The Saarlander never approached Angela Merkel’s popularity in the polls.

Annegret Kramp-Karrenbauer
Prime Minister Annegret Kramp-Karrenbauer of Saarland attends a session of the Federal Council in Berlin, Germany, July 10, 2015 (Bundesrat/Henning Schacht)

Angela Merkel’s heir apparent, Annegret Kramp-Karrenbauer, has unexpectedly quit, throwing the race to succeed the German chancellor wide open.

Kramp-Karrenbauer is stepping down as leader of the ruling Christian Democratic Union (CDU), a position she has held since 2018. She will remain as defense minister.

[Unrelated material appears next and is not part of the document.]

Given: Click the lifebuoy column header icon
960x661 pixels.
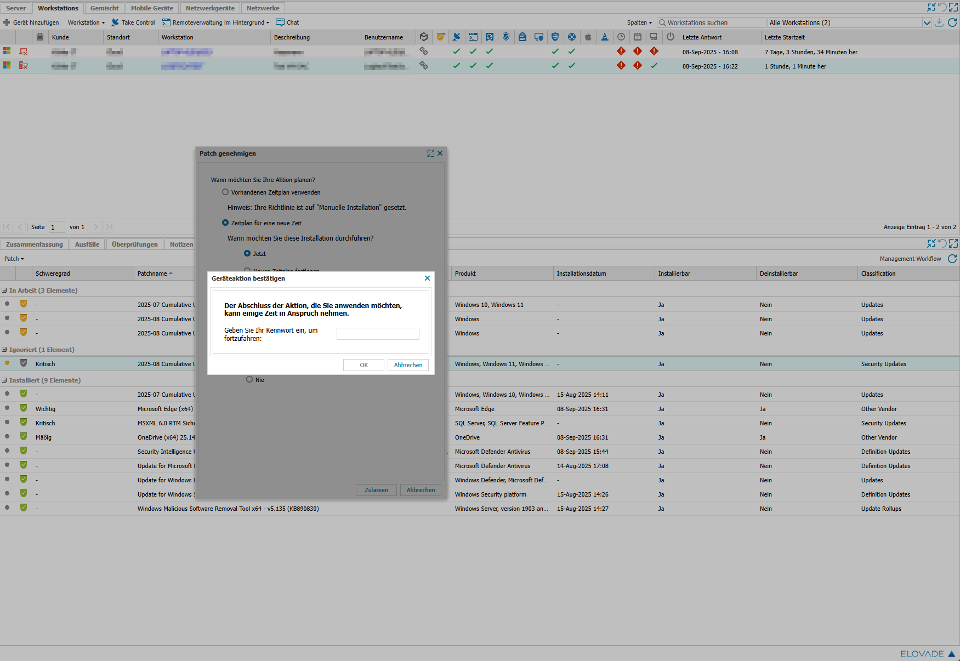Looking at the screenshot, I should pyautogui.click(x=571, y=37).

Merkel elevated Kramp-Karrenbauer from the prime ministership of Saarland, on the border with France, to national politics in order to prepare her for a run in 2021. Although Kramp-Karrenbauer is socially more conservative than Merkel (she opposed marriage equality), she was seen as likely to defend the chancellor’s centrist legacy.

Merkel has said she will not serve a fifth term.

Candidates

Kramp-Karrenbauer’s resignation gives Jens Spahn and Friedrich Merz another shot at the top job. Both ran in 2018. The leaders of North Rhine-Westphalia and Bavaria could also compete.

  • Armin Laschet, prime minister of North Rhine-Westphalia, Germany’s most populous state, notably called for closer EU integration during the Greek debt crisis, when Merkel took a hard line.
  • Friedrich Merz, a former CDU parliamentary group leader and longtime rival to Merkel, appeals to traditionalists. He got 40 percent support on the first ballot in 2018 and 48 percent in the runoff against Kramp-Karrenbauer.
  • Markus Söder, the Bavarian prime minister and leader of the CDU’s sister party, the Christian Social Union. It opposed Merkel’s open-doors immigration policy in 2015-16 and moved to the right in an attempt to outflank the far-right Alternative for Germany.
  • Jens Spahn, health minister, led the internal opposition to Merkel’s immigration policy. But he is also seen as too young, too inexperienced and too eager. He got just 16 percent support on the first ballot in 2018.

A leadership election is expected to be held this summer. Kramp-Karrenbauer will remain head of the party until then.

Authority

Kramp-Karrenbauer never approached Merkel’s popularity in the polls, nor her authority in the party.

This became painfully obvious last week, when the Christian Democrats in Thuringia defied Kramp-Karrenbauer’s instructions and joined the far-right Alternative in voting in a liberal state premier, Thomas Kemmerich. Only when Merkel intervened did Kemmerich step down and call early elections.

Kramp-Karrenbauer provoked a backlash last year when she opened the door to Internet regulation. She never made any concrete proposals but was immediately accused of advocating censorship.

A joke she made about gender-neutral bathrooms in 2019 was similarly blown out of proportion by the left, which is desperate to return to power after fifteen years of CDU rule. The share of Germans who called Kramp-Karrenbauer unfit to be chancellor topped 50 percent in the polls.